Um cheiro podre invadiu tudo confundindo o apurado olfato canino. O cachorro ganiu um pouco, mas não era medo, era apenas incompreensão pelo o que acontecia.

Então ele ouviu um som de terra sendo remexida, ouviu lamentos e choros, ouviu passos brandos aqui e ali. Alguém havia chegado, e não era apenas um, eram muitos.

O cão ainda em alerta vigiava tudo, quem ousaria invadir seus domínios recém conquistados?

Como que para responder a questão ele vê surgir medonhas e desgraçadas criaturas, homens e mulheres desfigurados e carcomidos pelos vermes, trotam em marcha fúnebre e de suas bocas saem apenas lamúrias. Ele reconhece aquelas criaturas como aqueles que o humilham todos os dias, que o chutam pelas ruas, que o xingam de todas as blasfêmias, que lhe roubam a paz e lhe negam o alimento. Eram seres humanos, mortos, mas humanos.
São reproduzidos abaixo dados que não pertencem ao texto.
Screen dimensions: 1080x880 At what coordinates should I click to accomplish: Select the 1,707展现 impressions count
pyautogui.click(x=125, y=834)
De repente as criaturas começam a exclamar:

“Vá embora! Vá embora, este lugar não pertence aos vivos!”

Ora essa, como podiam dizer isto? O cão não falava é claro, mas entendia a língua dos homens. Não, não entregaria de novo aquilo que era seu!

A turba de mortos vivos se aproximava, o cão permanecia impassível e corajoso. Eles estavam cada vez mais perto, perigosamente perto, era preciso fazer algo. O cão então fez o que mais sabia fazer: latiu.
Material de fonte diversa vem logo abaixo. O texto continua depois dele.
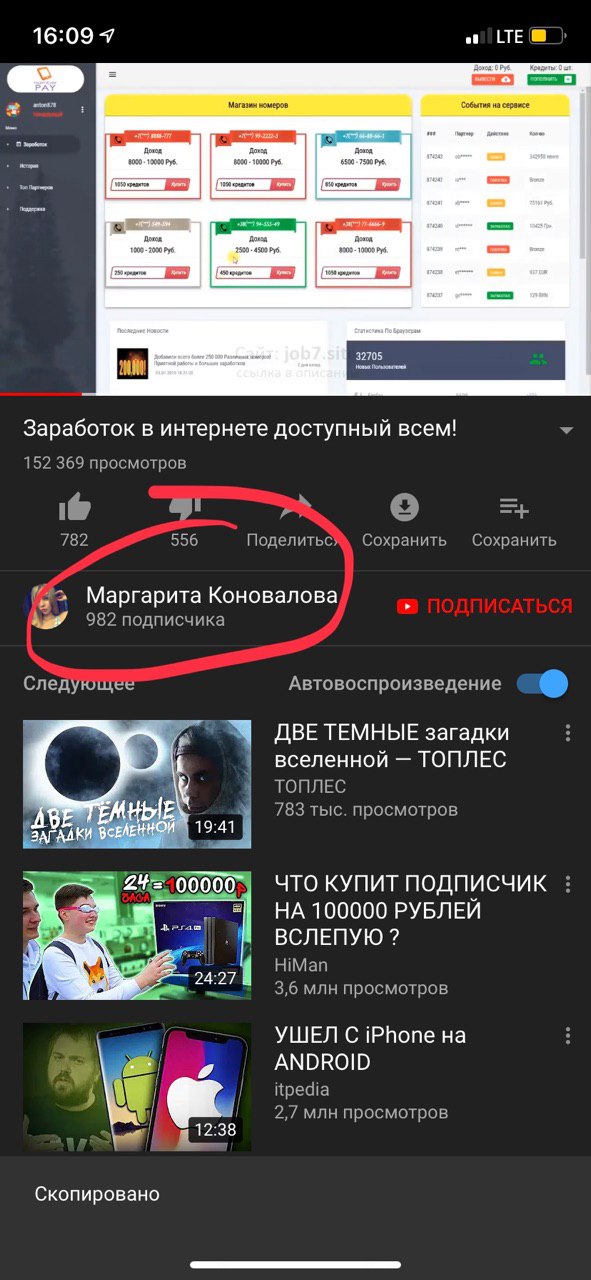Image resolution: width=591 pixels, height=1280 pixels.
Task: Open Маргарита Коновалова channel avatar
Action: pyautogui.click(x=46, y=606)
E seu latido por um momento parou o avanço daqueles zumbis famigerados, nunca antes encontraram um ser assim, que desafiava sua presença.

Entretanto eles estavam decididos, continuaram sua investida.

O cachorro não viu outra opção e fez o que todo cão faz ao se sentir ameaçado, ele atacou. O primeiro a sentir seu ataque mal acreditou quanto teve o osso de sua perna descarnada arrancada pelo imundo cão, caiu ao chão se despedaçando. O cachorro investiu sobre os outros, latindo, rosnando e babando. Um medo antigo, oriundo dos tempos em que ainda eram vivos, invadiu o coração podre dos mortos, a correria e gritaria eram de outro mundo.

O cão arrancava ossos e mais ossos, provava dos restos apodrecidos da carne contaminada daquelas criaturas desgraçadas e os mandava de volta para o túmulo, de onde nunca deveriam ter saído e onde voltariam a descansar.

O silêncio voltou a reinar, o cachorro olha em volta e contempla o seu feito, há ossadas por toda parte, ele fareja uma por uma, escolhe uma mais fresca e se põe a mastigar, não está mais cansado, tão pouco sente frio, a correria o aqueceu, e a fome? Ora, agora havia comida de sobra.

O vento voltou a sobrar, a lua mais uma vez iluminou a Terra. O cão olha o espetáculo, deixa de roer seu osso por um instante e uiva agradecido por encontrar um lugar para chamar de seu.